The two-bedroom apartment is brimming with natural light and interesting things. It is undoubtedly the space of creative individuals.
From the jars of homemade kombucha being brewed above the fridge to the colourful milk crates, op-shop crocheted blankets and a variety of plants, this is a home that welcomes without pretension.
“I don’t like bare walls,” he says.
“I like to fill every nook and cranny and I’m constantly rearranging. If I get a new piece of art or plant I completely rearrange.”
Outside his kitchen is the fire escape, which also happens to have a peaceful view of the harbour.
His lounge room is the space he speaks most about.
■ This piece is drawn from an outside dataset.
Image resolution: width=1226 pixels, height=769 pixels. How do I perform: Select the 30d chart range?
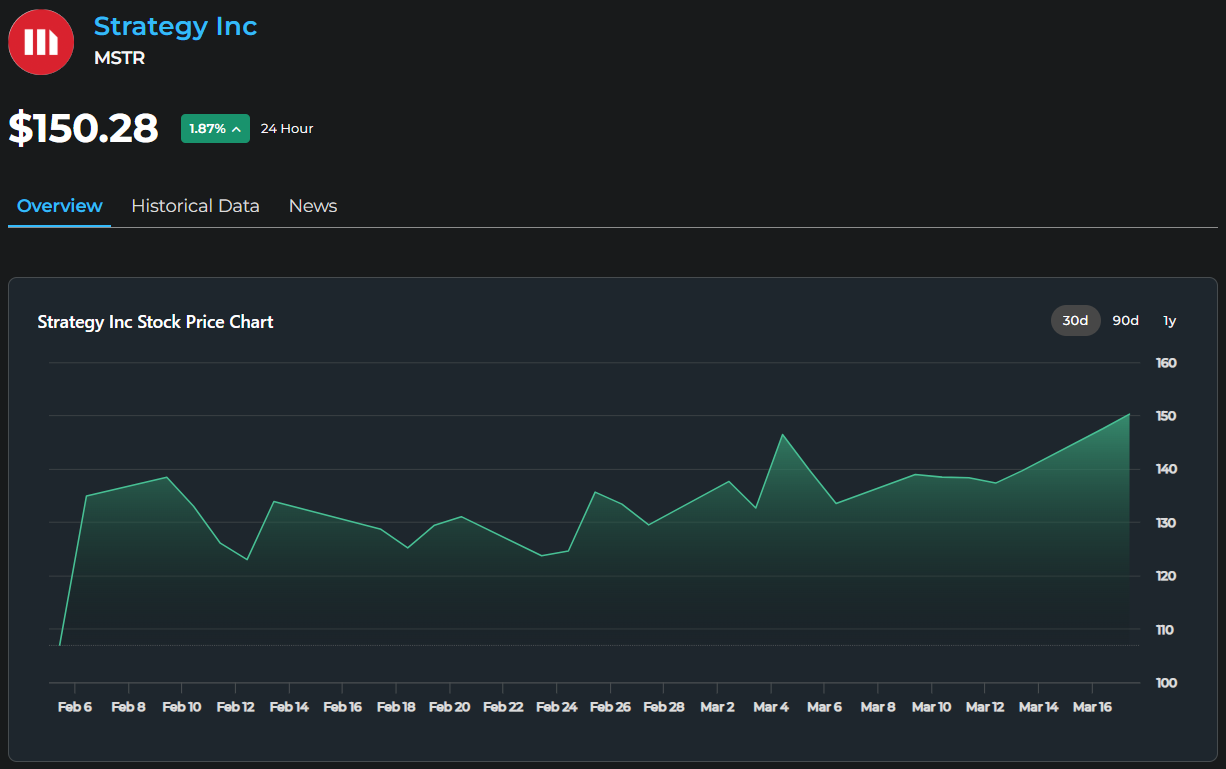[x=1075, y=320]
It’s a room with a sweeping view through the treetops in Church Walk Park.
His thriving plants are an indicator of just how much sunlight the west-facing room enjoys.
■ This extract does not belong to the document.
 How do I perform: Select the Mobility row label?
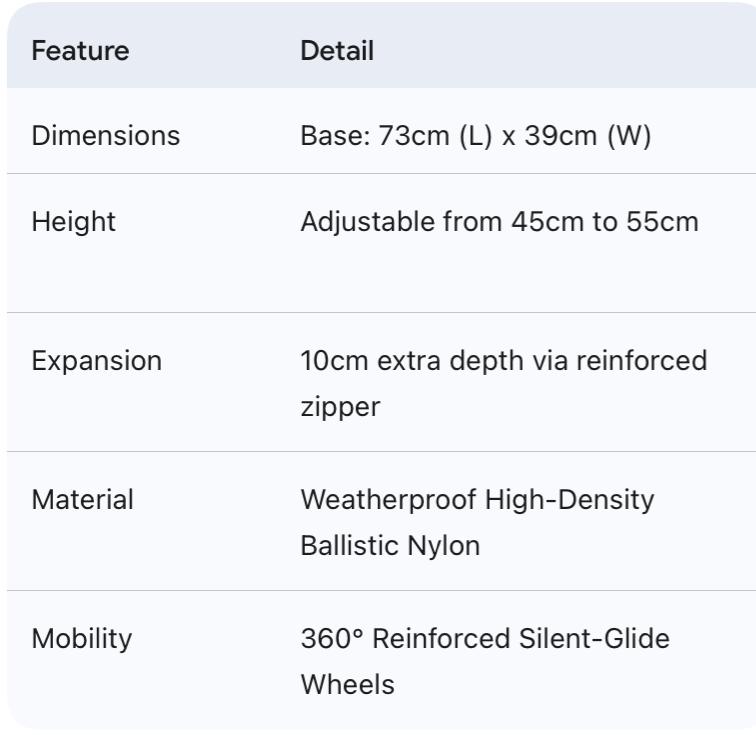point(82,638)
Brown is interested in the relationships between people and plants and how people engage with them.
For him, plants are an art form. Many of his plants have a backstory, and Brown’s passion for permaculture and gardening is personal.
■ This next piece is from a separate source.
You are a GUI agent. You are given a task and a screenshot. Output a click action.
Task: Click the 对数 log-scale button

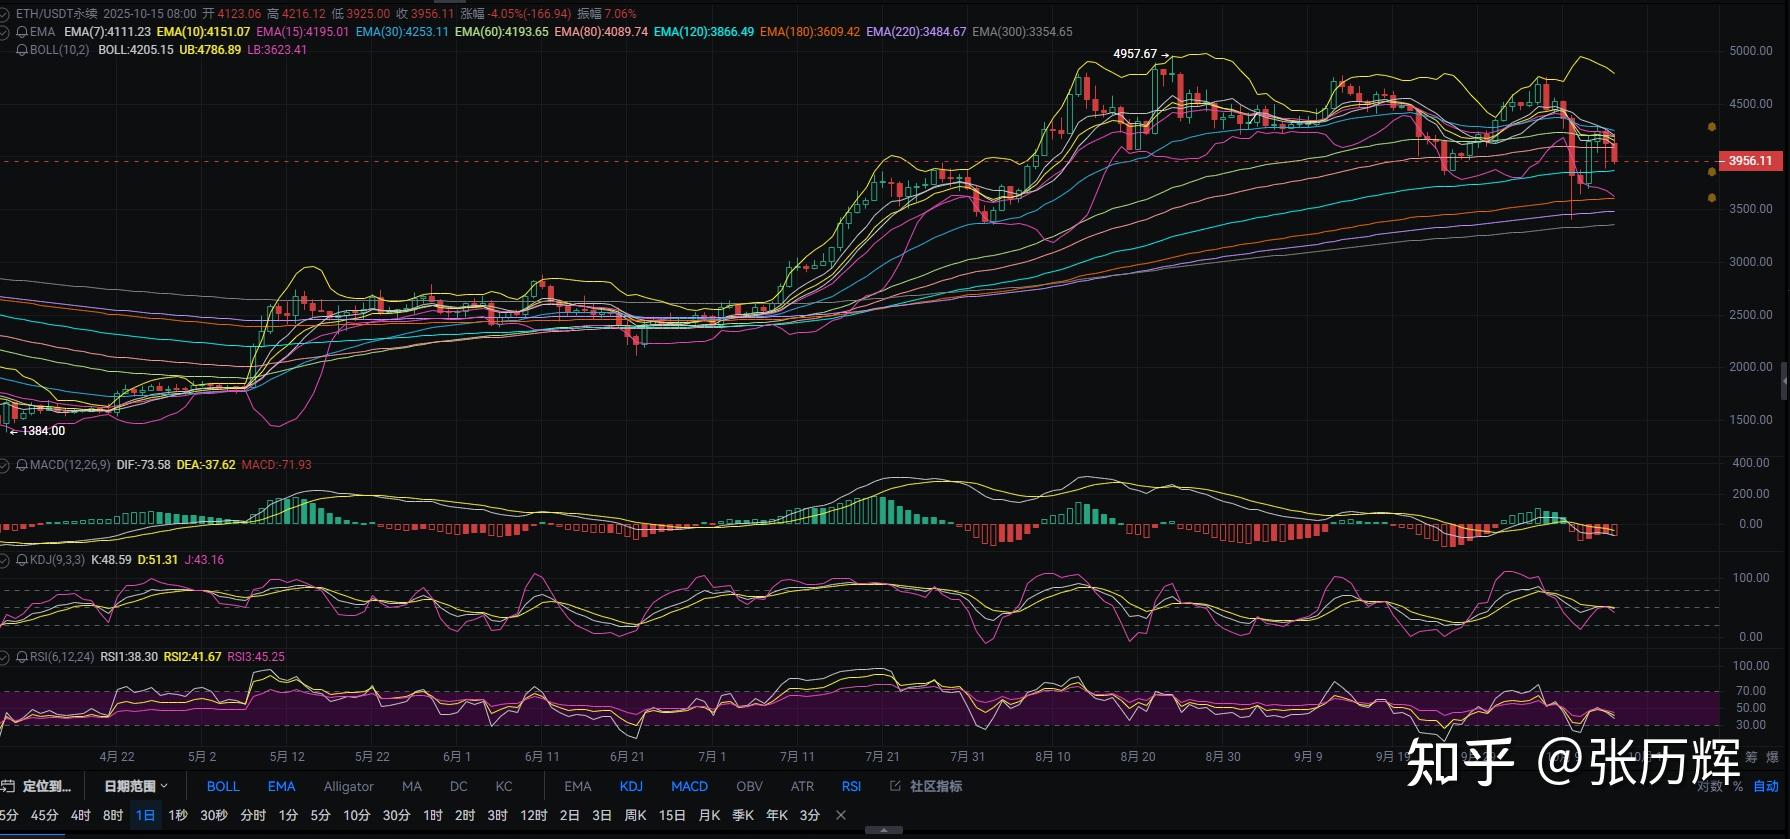click(x=1709, y=786)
“It all started when I was a child. I learned about gardening from my mother. We would grow snapdragons, petunias and geraniums. She passed away when I was 11, and I forgot about it,” Brown says.
Later, when he was at uni, he found a house with a large backyard full of similar flowers and a big orange tree. All the memories came flooding back and a love for plants was immediately rekindled.
Now, in his home, some of the plants are living memories.
When Brown’s grandfather passed away, he dug up some soil from his backyard and potted and watered it. The soil grew into a fairy grass plant and has thrived ever since. Brown says the plant even reminds him of his grandfather’s white wiry beard. There’s a similar story in a plant cutting he took from his mother’s home after she passed away. Since then, it’s grown into its own and thrives as a reminder of her.
A long, thin cactus spreads across a wall, creating a wild desert vibe within the plant haven. Many of his plants were originally cuttings he received from friends, and much of the artwork in the house was given to him, including paintings from his grandmother.
He doesn’t like to buy things new. His decor in the home is mainly from second-hand shops or gifts from friends. Most of the furniture in the lounge room was found on the side of the road.
“I don’t find new things interesting. I like things that are old and damaged and quirky,” he says.
While Brown doesn’t own any land himself, he says he will always find ways to grow. He coordinated the Habitat In Harmony community garden in Belmont, and he volunteers there regularly. His partner and brother live nearby, and he believes he’ll live in Newcastle forever. He feels deeply invested in the community. He’s clearly dedicated to his creative space at home too.
From each plant’s story to the intense sunlight and the interesting op shop odds and ends, what the tree house lacks in sophistication it makes up for in personality. Its natural quirky style is unforgettable.